* begin Source data *

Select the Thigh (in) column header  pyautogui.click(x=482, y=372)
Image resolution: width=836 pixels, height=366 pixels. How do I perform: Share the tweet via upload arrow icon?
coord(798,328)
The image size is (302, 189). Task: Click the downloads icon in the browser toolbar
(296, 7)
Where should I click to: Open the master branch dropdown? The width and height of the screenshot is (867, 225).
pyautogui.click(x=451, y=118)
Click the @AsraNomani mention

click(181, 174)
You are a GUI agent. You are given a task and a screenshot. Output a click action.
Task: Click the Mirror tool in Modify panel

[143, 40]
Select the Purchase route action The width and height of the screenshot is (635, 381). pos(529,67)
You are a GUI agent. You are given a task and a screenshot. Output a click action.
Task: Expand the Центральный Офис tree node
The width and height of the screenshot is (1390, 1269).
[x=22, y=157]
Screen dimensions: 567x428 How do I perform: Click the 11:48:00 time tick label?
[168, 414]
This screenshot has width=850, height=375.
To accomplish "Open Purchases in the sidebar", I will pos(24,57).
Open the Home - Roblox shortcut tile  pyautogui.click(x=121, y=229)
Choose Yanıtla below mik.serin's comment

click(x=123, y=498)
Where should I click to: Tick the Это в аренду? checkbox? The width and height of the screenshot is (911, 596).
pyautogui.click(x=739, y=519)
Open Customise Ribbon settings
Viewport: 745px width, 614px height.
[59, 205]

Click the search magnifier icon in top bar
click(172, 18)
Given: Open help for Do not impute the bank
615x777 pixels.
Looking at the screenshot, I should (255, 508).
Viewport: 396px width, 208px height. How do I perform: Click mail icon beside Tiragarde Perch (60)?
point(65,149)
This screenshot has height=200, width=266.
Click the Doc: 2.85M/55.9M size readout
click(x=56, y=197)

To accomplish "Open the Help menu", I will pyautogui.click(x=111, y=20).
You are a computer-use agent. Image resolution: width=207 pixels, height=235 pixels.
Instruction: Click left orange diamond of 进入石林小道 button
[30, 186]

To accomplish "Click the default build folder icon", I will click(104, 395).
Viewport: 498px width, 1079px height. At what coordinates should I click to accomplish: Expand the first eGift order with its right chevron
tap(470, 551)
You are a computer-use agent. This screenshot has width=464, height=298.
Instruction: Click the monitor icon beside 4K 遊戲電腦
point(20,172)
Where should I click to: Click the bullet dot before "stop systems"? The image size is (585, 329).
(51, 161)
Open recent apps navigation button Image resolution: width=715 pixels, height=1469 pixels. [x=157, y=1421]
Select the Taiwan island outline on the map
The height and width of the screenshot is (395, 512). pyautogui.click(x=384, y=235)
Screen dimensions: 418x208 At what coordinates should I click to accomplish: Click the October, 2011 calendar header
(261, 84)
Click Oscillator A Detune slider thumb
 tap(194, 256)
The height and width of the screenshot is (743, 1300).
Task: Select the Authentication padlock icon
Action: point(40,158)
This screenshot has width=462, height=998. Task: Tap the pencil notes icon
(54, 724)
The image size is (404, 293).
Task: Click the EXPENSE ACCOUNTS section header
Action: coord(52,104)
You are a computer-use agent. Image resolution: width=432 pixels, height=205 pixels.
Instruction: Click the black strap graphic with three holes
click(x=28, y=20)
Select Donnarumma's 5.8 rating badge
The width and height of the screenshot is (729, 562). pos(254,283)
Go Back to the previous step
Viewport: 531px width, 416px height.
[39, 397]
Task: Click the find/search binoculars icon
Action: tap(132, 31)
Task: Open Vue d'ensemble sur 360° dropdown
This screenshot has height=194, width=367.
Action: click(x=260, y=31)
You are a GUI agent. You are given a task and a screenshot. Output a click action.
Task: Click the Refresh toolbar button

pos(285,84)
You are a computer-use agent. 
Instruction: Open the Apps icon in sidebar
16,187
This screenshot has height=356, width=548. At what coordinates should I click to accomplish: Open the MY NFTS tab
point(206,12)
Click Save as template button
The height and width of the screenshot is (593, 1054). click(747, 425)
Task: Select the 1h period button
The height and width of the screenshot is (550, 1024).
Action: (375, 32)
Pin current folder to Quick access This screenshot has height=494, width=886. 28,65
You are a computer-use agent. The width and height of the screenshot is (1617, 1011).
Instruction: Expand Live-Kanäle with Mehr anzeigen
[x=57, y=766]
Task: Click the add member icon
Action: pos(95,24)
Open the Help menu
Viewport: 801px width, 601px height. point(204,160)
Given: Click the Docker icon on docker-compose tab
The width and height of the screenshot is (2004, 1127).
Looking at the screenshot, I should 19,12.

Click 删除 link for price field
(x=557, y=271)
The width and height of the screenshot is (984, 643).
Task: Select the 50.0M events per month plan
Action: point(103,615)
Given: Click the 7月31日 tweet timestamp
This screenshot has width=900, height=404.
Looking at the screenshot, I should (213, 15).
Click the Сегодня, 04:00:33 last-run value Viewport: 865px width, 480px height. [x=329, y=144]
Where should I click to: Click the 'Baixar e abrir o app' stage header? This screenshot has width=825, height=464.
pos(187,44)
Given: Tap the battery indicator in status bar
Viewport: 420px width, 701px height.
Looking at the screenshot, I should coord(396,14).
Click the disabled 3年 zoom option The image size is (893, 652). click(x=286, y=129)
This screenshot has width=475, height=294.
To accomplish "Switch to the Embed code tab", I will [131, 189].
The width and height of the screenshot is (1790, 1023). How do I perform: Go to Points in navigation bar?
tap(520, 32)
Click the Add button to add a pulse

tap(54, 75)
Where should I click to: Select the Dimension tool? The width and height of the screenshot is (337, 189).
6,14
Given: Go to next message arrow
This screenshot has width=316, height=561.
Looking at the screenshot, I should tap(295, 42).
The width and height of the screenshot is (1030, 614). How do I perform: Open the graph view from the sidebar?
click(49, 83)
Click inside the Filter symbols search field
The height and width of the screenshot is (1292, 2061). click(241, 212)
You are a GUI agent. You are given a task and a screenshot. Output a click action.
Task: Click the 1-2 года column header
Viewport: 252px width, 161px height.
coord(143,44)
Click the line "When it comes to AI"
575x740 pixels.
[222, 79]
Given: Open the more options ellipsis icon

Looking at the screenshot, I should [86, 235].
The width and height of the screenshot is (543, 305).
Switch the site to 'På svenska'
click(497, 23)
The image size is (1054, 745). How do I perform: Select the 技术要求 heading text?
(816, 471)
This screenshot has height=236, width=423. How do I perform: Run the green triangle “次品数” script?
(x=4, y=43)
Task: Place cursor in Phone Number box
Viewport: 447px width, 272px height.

* end Source data *

• [Task objective] Print these lines again without changing anything, covering every item.

• [Exercise answer]
Select the Thigh (in) column header  pyautogui.click(x=482, y=372)
Image resolution: width=836 pixels, height=366 pixels. How do I perform: Share the tweet via upload arrow icon?
coord(798,328)
The image size is (302, 189). Task: Click the downloads icon in the browser toolbar
(296, 7)
Where should I click to: Open the master branch dropdown? The width and height of the screenshot is (867, 225).
pyautogui.click(x=451, y=118)
Click the @AsraNomani mention

click(181, 174)
You are a GUI agent. You are given a task and a screenshot. Output a click action.
Task: Click the Mirror tool in Modify panel

[143, 40]
Select the Purchase route action The width and height of the screenshot is (635, 381). pos(529,67)
You are a GUI agent. You are given a task and a screenshot. Output a click action.
Task: Expand the Центральный Офис tree node
The width and height of the screenshot is (1390, 1269).
[x=22, y=157]
Screen dimensions: 567x428 How do I perform: Click the 11:48:00 time tick label?
[168, 414]
This screenshot has width=850, height=375.
To accomplish "Open Purchases in the sidebar", I will pos(24,57).
Open the Home - Roblox shortcut tile  pyautogui.click(x=121, y=229)
Choose Yanıtla below mik.serin's comment

click(x=123, y=498)
Where should I click to: Tick the Это в аренду? checkbox? The width and height of the screenshot is (911, 596).
pyautogui.click(x=739, y=519)
Open Customise Ribbon settings
Viewport: 745px width, 614px height.
[59, 205]

Click the search magnifier icon in top bar
click(172, 18)
Given: Open help for Do not impute the bank
615x777 pixels.
Looking at the screenshot, I should (255, 508).
Viewport: 396px width, 208px height. How do I perform: Click mail icon beside Tiragarde Perch (60)?
point(65,149)
This screenshot has height=200, width=266.
Click the Doc: 2.85M/55.9M size readout
click(x=56, y=197)

To accomplish "Open the Help menu", I will pyautogui.click(x=111, y=20).
You are a computer-use agent. Image resolution: width=207 pixels, height=235 pixels.
Instruction: Click left orange diamond of 进入石林小道 button
[30, 186]

To accomplish "Click the default build folder icon", I will click(104, 395).
Viewport: 498px width, 1079px height. At what coordinates should I click to accomplish: Expand the first eGift order with its right chevron
tap(470, 551)
You are a computer-use agent. This screenshot has width=464, height=298.
Instruction: Click the monitor icon beside 4K 遊戲電腦
point(20,172)
Where should I click to: Click the bullet dot before "stop systems"? The image size is (585, 329).
(51, 161)
Open recent apps navigation button Image resolution: width=715 pixels, height=1469 pixels. [x=157, y=1421]
Select the Taiwan island outline on the map
The height and width of the screenshot is (395, 512). pyautogui.click(x=384, y=235)
Screen dimensions: 418x208 At what coordinates should I click to accomplish: Click the October, 2011 calendar header
(261, 84)
Click Oscillator A Detune slider thumb
 tap(194, 256)
The height and width of the screenshot is (743, 1300).
Task: Select the Authentication padlock icon
Action: point(40,158)
This screenshot has width=462, height=998. Task: Tap the pencil notes icon
(54, 724)
The image size is (404, 293).
Task: Click the EXPENSE ACCOUNTS section header
Action: coord(52,104)
You are a computer-use agent. Image resolution: width=432 pixels, height=205 pixels.
Instruction: Click the black strap graphic with three holes
click(x=28, y=20)
Select Donnarumma's 5.8 rating badge
The width and height of the screenshot is (729, 562). pos(254,283)
Go Back to the previous step
Viewport: 531px width, 416px height.
[39, 397]
Task: Click the find/search binoculars icon
Action: tap(132, 31)
Task: Open Vue d'ensemble sur 360° dropdown
This screenshot has height=194, width=367.
Action: click(x=260, y=31)
You are a GUI agent. You are given a task and a screenshot. Output a click action.
Task: Click the Refresh toolbar button

pos(285,84)
You are a computer-use agent. 
Instruction: Open the Apps icon in sidebar
16,187
This screenshot has height=356, width=548. At what coordinates should I click to accomplish: Open the MY NFTS tab
point(206,12)
Click Save as template button
The height and width of the screenshot is (593, 1054). click(747, 425)
Task: Select the 1h period button
The height and width of the screenshot is (550, 1024).
Action: (375, 32)
Pin current folder to Quick access This screenshot has height=494, width=886. 28,65
You are a computer-use agent. The width and height of the screenshot is (1617, 1011).
Instruction: Expand Live-Kanäle with Mehr anzeigen
[x=57, y=766]
Task: Click the add member icon
Action: pos(95,24)
Open the Help menu
Viewport: 801px width, 601px height. point(204,160)
Given: Click the Docker icon on docker-compose tab
The width and height of the screenshot is (2004, 1127).
Looking at the screenshot, I should 19,12.

Click 删除 link for price field
(x=557, y=271)
The width and height of the screenshot is (984, 643).
Task: Select the 50.0M events per month plan
Action: point(103,615)
Given: Click the 7月31日 tweet timestamp
This screenshot has width=900, height=404.
Looking at the screenshot, I should (213, 15).
Click the Сегодня, 04:00:33 last-run value Viewport: 865px width, 480px height. [x=329, y=144]
Where should I click to: Click the 'Baixar e abrir o app' stage header? This screenshot has width=825, height=464.
pos(187,44)
Given: Tap the battery indicator in status bar
Viewport: 420px width, 701px height.
Looking at the screenshot, I should coord(396,14).
Click the disabled 3年 zoom option The image size is (893, 652). click(x=286, y=129)
This screenshot has width=475, height=294.
To accomplish "Switch to the Embed code tab", I will [131, 189].
The width and height of the screenshot is (1790, 1023). How do I perform: Go to Points in navigation bar?
tap(520, 32)
Click the Add button to add a pulse

tap(54, 75)
Where should I click to: Select the Dimension tool? The width and height of the screenshot is (337, 189).
6,14
Given: Go to next message arrow
This screenshot has width=316, height=561.
Looking at the screenshot, I should tap(295, 42).
The width and height of the screenshot is (1030, 614). How do I perform: Open the graph view from the sidebar?
click(49, 83)
Click inside the Filter symbols search field
The height and width of the screenshot is (1292, 2061). click(241, 212)
You are a GUI agent. You are given a task and a screenshot. Output a click action.
Task: Click the 1-2 года column header
Viewport: 252px width, 161px height.
coord(143,44)
Click the line "When it comes to AI"
575x740 pixels.
[222, 79]
Given: Open the more options ellipsis icon

Looking at the screenshot, I should [86, 235].
The width and height of the screenshot is (543, 305).
Switch the site to 'På svenska'
click(497, 23)
The image size is (1054, 745). How do I perform: Select the 技术要求 heading text?
(816, 471)
This screenshot has height=236, width=423. How do I perform: Run the green triangle “次品数” script?
(x=4, y=43)
Task: Place cursor in Phone Number box
Viewport: 447px width, 272px height.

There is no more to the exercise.